------ Raw data

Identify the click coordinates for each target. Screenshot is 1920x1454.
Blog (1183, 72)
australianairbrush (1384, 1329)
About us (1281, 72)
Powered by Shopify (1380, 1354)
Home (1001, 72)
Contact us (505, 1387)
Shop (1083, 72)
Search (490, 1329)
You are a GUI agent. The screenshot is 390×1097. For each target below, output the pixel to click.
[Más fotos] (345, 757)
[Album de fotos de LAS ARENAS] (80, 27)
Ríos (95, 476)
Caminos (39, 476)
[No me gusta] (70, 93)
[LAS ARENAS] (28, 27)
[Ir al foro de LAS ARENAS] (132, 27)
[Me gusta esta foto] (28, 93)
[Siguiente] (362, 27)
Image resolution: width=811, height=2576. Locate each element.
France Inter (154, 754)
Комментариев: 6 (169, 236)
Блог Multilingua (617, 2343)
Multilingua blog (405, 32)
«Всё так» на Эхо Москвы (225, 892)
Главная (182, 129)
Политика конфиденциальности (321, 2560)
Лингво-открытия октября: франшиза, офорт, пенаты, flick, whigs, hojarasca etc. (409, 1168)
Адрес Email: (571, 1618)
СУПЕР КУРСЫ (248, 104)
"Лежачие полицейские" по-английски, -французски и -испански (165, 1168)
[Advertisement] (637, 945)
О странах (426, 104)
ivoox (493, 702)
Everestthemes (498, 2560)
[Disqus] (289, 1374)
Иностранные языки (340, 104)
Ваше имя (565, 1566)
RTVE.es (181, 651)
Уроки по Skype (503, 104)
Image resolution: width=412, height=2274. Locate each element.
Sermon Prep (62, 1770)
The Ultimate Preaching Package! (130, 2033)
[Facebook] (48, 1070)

------------

_Prompt:_ Starting with the first line above and ending with the line that holds "Search (490, 1329)", restate each line word for word and add nothing else.

_Exercise answer:_
Identify the click coordinates for each target. Screenshot is 1920x1454.
Blog (1183, 72)
australianairbrush (1384, 1329)
About us (1281, 72)
Powered by Shopify (1380, 1354)
Home (1001, 72)
Contact us (505, 1387)
Shop (1083, 72)
Search (490, 1329)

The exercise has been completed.